When I discovered this substitution, I wrote to Murray by e-mail on Aug 30, 2000, stating “if that doesn't qualify as manipulating the data, I don't know what does…At the very least, it gravely undermines the claim to be honest with the data and to report what we actually find.”8 Murray replied by e-mail the same day, saying that “if results from any survey lack face validity it would be rather counterproductive to simply go with them. It is the careful interplay of infomed assessment of the quality of the results and empirical findings that is the hallmark of the development of good data systems.” I leave the reader to judge the “face validity” of that justification.

I regard these issues as not merely statistical or even political, but ethical. WHO insists that member governments should not misrepresent the data they send to the organisation. It is important that WHO publications meet the same standards. My efforts to persuade Frenk and Murray that publication of these numbers was unethical were in vain.

The question of whether the numbers are honest has an occasional comic aspect. The Russian Minister of Health, without knowing how the numbers were arrived at to rank Russia 130th among health systems, declared himself unperturbed by WHO's judgment, believing it an honest reflection of the situation.8

Use and interpretation of imputation

Imputation can lead to misleading results: a clear example occurs with fair financing. Regression analysis of correlates of this indicator show, not surprisingly, that high income inequality makes it hard to achieve fairness in paying for health care.9 But what is important is how well the system offsets or compensates for that handicap. A country with a high Gini coefficient that achieves a good distribution of finance burden deserves praise for overcoming income inequality, rather than being penalised. Imputed values can of course err in the opposite direction.10 Finally, when imputations are combined into an overall index, they must be clearly interpretable. There are seven components for level of responsiveness, with an equation for each, and an eighth equation for the distribution. When the equations used to impute these values are added up, the same variable sometimes pulls in different directions and enters in different forms, and it is impossible to make sense of any overall effect.

When governments composing WHO's Executive Board asked for more complete technical explanations in time for their meeting in January, 2001, they were given a collection of existing discussion papers, plus some new material.11 No material that explained the imputations was included.

Usefulness for health policy

The attainment and performance estimates are of no use for judging how well a health system performs. They illustrate the mathematical truth that the difference between two complex numbers can be entirely imaginary. This fact has not stopped WHO staff from attempting to explain differences in countries’performance, as though the performance itself were real and accurately estimated.12 Such analysis amounts to guessing who built the canals on Mars. To discover that richer countries have more responsive systems is of little help to a poor country, nor is much gained from knowing inequality in child mortality is lower when total child deaths are fewer. What a concerned government wants to know is what it can do about systemic failings.

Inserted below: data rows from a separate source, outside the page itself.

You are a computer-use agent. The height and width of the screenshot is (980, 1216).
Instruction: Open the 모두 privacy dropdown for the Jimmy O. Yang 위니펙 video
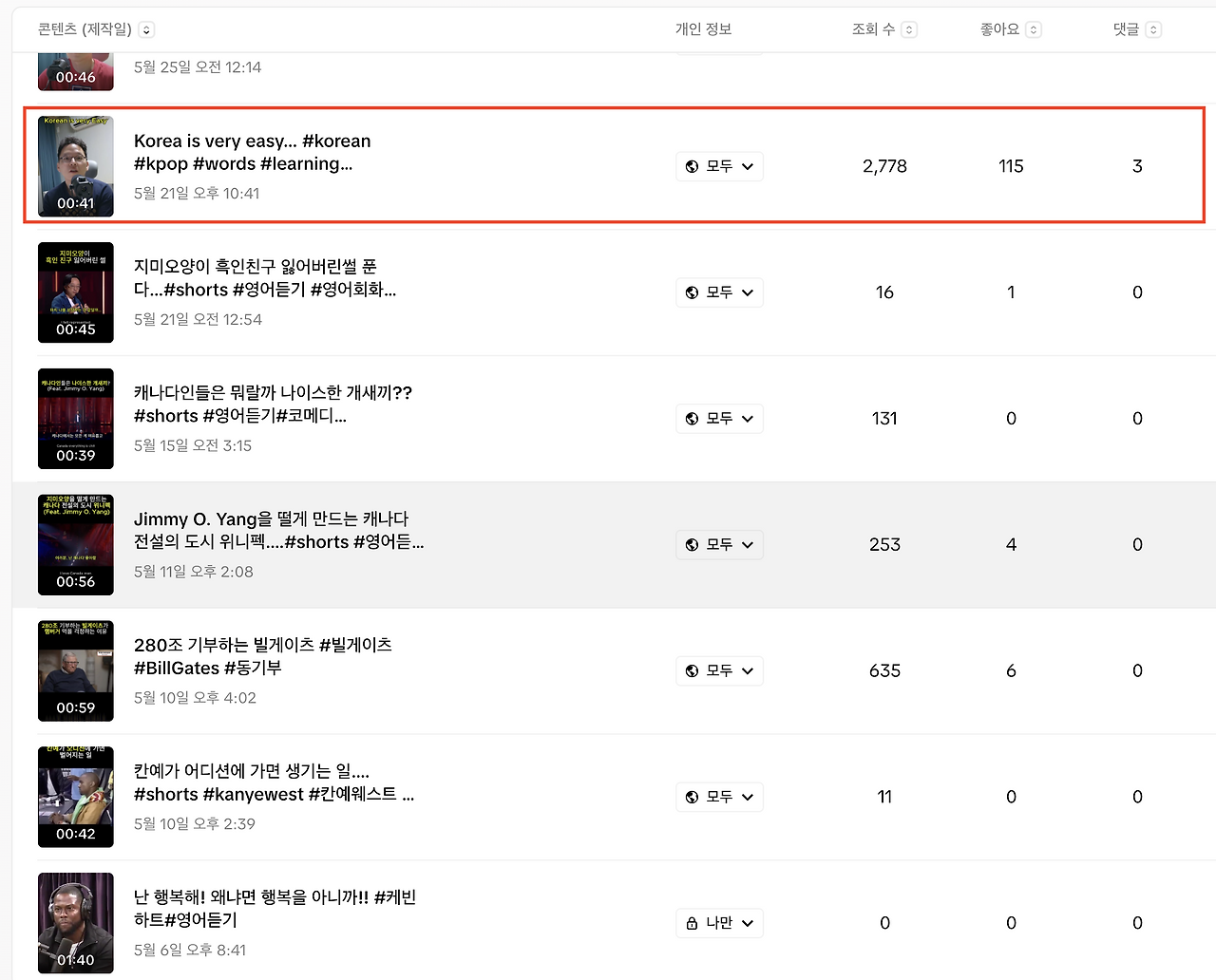tap(719, 544)
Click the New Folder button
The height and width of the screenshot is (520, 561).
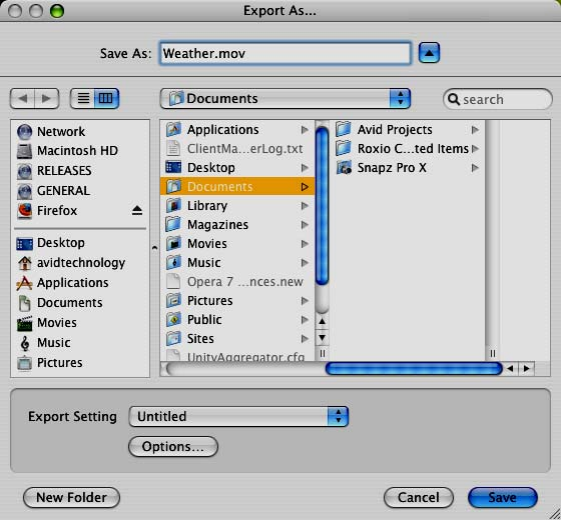72,497
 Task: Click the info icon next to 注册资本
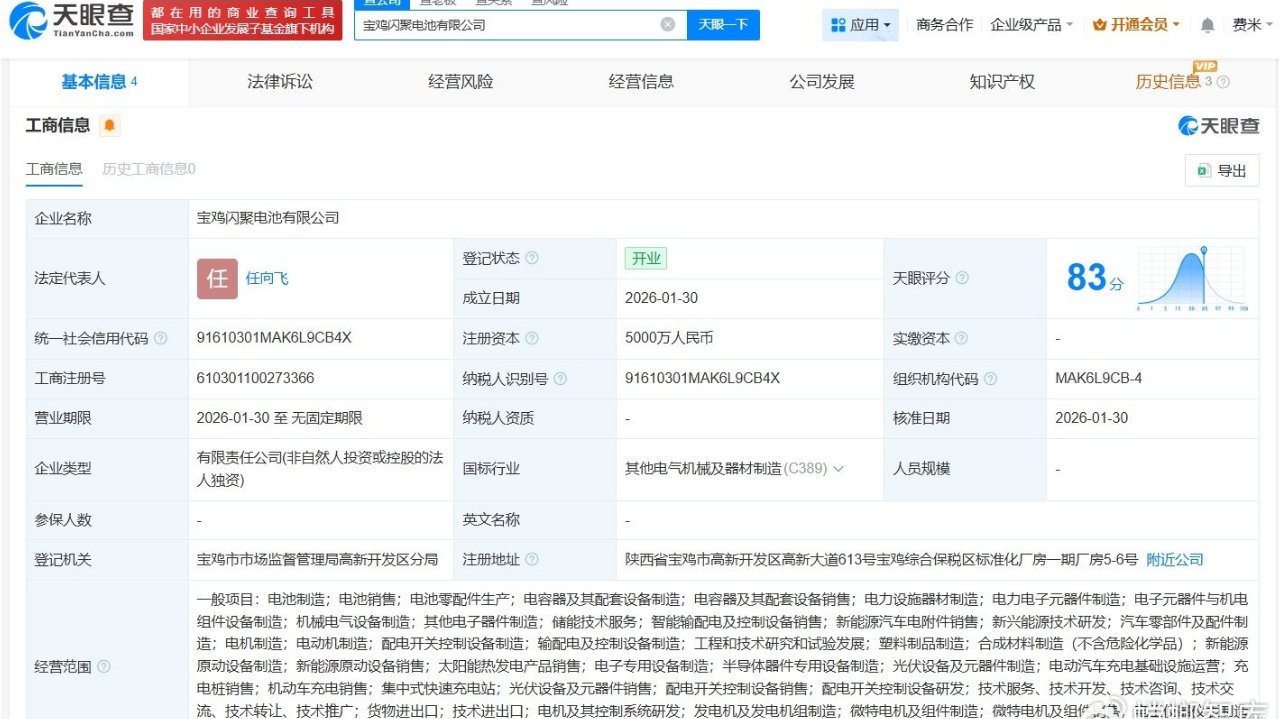point(532,339)
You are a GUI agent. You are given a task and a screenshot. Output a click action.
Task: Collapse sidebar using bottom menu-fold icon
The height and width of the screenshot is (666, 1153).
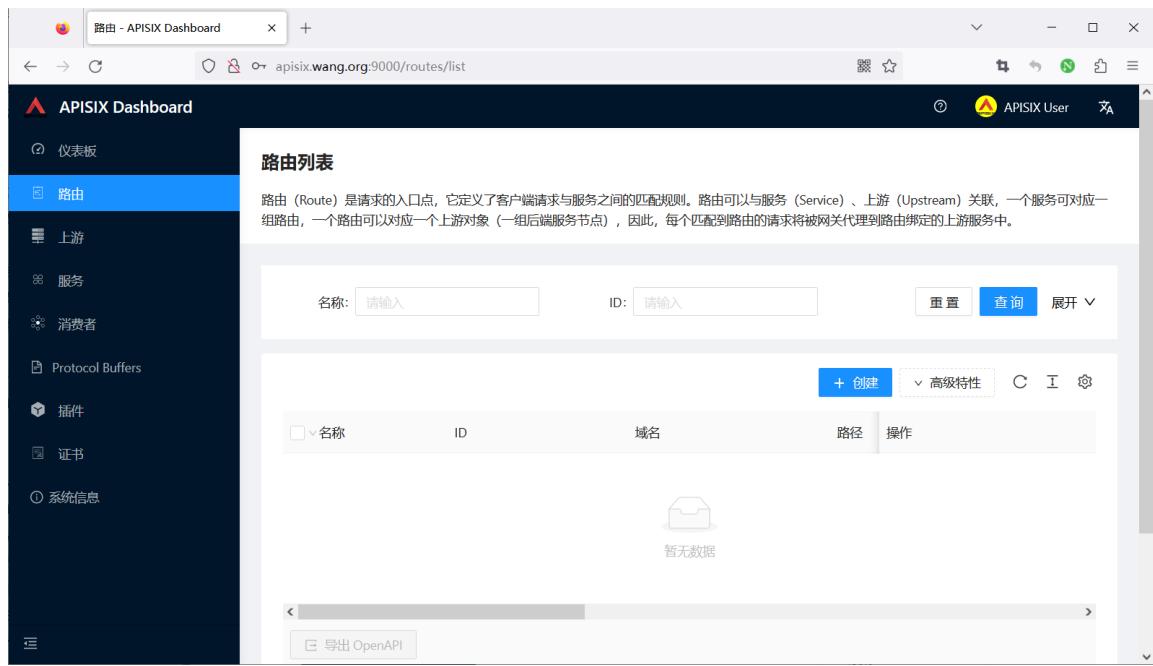click(x=30, y=644)
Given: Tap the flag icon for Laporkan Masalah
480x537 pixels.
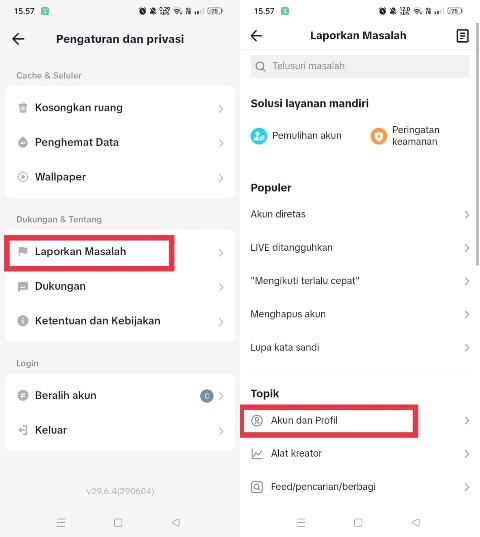Looking at the screenshot, I should click(23, 251).
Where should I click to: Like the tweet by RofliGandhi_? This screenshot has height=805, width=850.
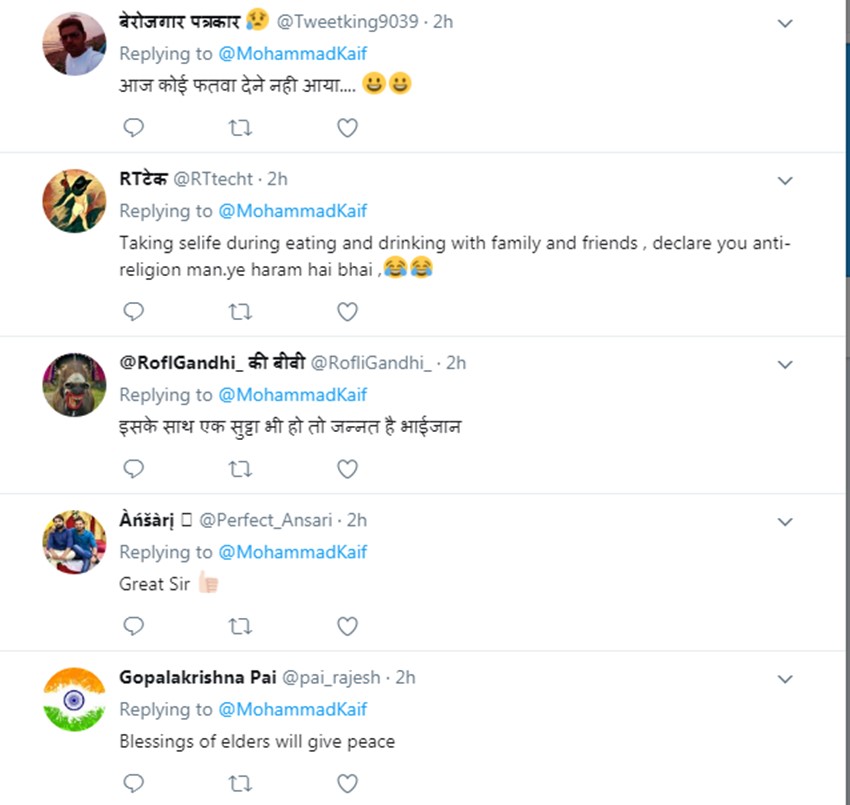[347, 469]
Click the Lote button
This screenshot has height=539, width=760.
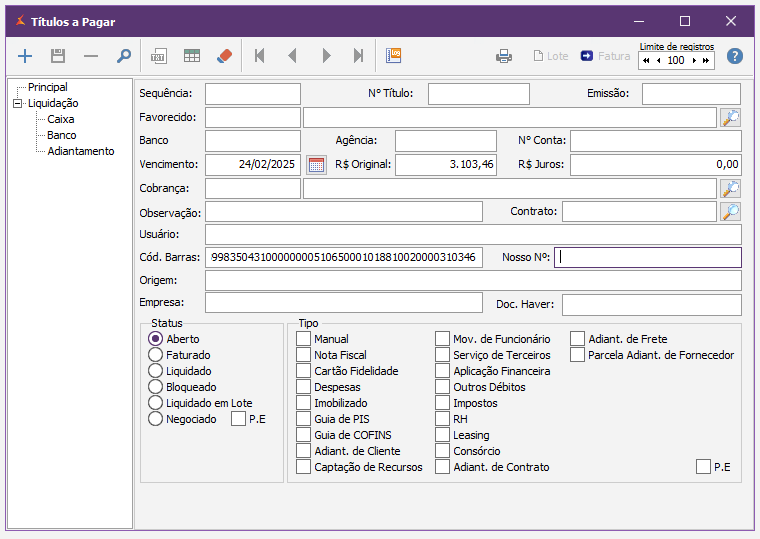(x=550, y=56)
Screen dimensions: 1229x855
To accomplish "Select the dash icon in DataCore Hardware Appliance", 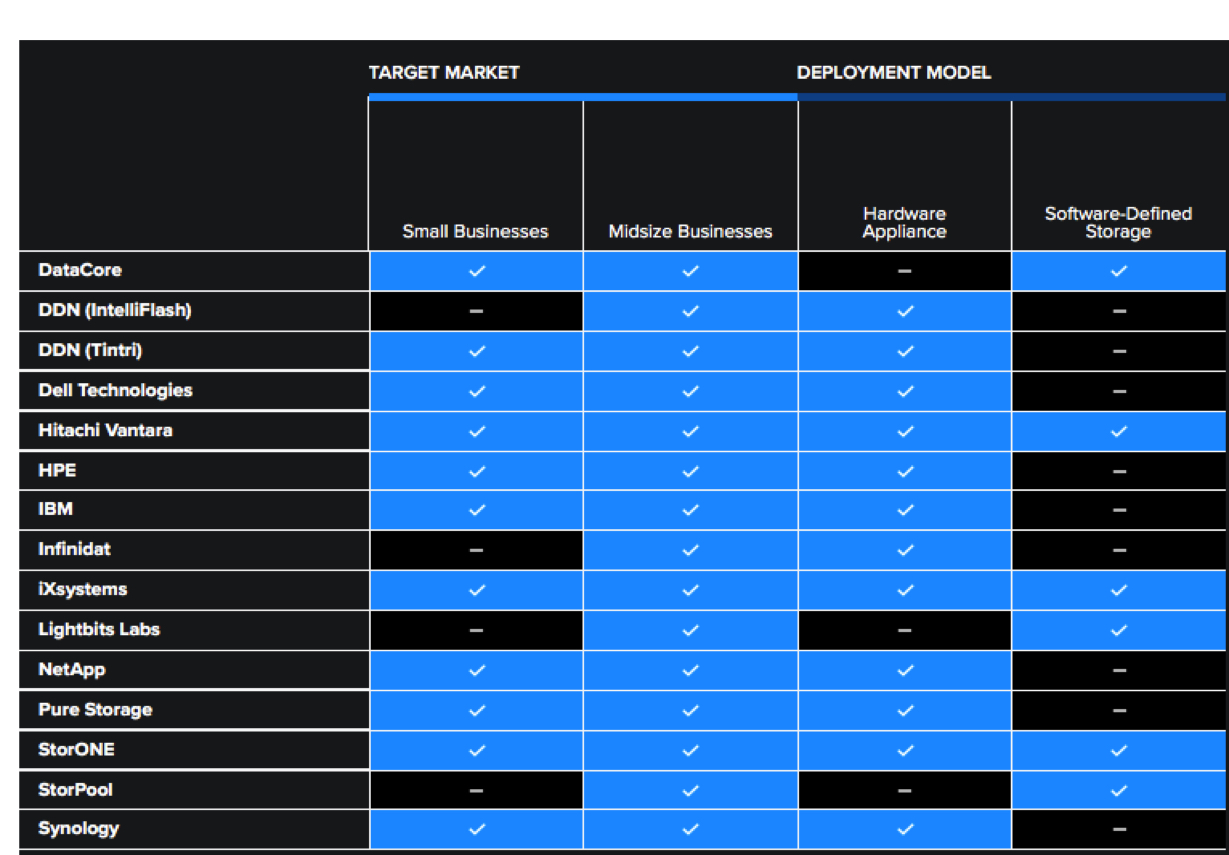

One reason the results are of no use for policy is that WHO decision-makers avoided any real participation by governments. There were consultative meetings in December, 1999, and January, 2000, attended by academic experts and staff from WHO headquarters and regional offices. Although the WHO framework was explained and the indicators described in general terms, participants were not told how any numbers were calculated, nor about the intention to publish imputed values. So far as I can establish, nothing said by participants at either meeting changed anything about the methods or numbers. Subsequent requests for information, even from ministers of health, were not answered (José Serra. Minister of Health for Brazil in letter to Gro Harlem Brundtland, Director-General of WHO, July 5, 2000). WHO staff insisted “We should not underestimate the intelligence of policy makers”,13 but in my view, the organisation did not respect the intelligence of those policy makers when defining and calculating the indicators and failing to explain them adequately. Murray also exaggerated the novelty of ideas and indicators in the report. He accused William Hsiao of Harvard University of plagiarising the WHO framework in a paper that discussed health-system goals,14 necessitating a refutation by Hsiao in an e-mail sent to WHO on Nov 27, 2000.

Why did WHO decision-makers proceed as they did?

Given the scientific and ethical objections, to say nothing of the political risks, the question arises as to why WHO took the course that it did. I was told in several conversations with Frenk, Murray, or both, why they thought WHO had to publish an index of performance, even with no consultation with the governments and with most of the numbers imputed. These reasons included:
The favourable opinion of Amartya Sen, who led the creation of the human development index (HDI). The HDI is not intended to establish a frontier of what countries ought to achieve, so although it has some of the same deficiencies as the WHO index, in that respect it is quite different.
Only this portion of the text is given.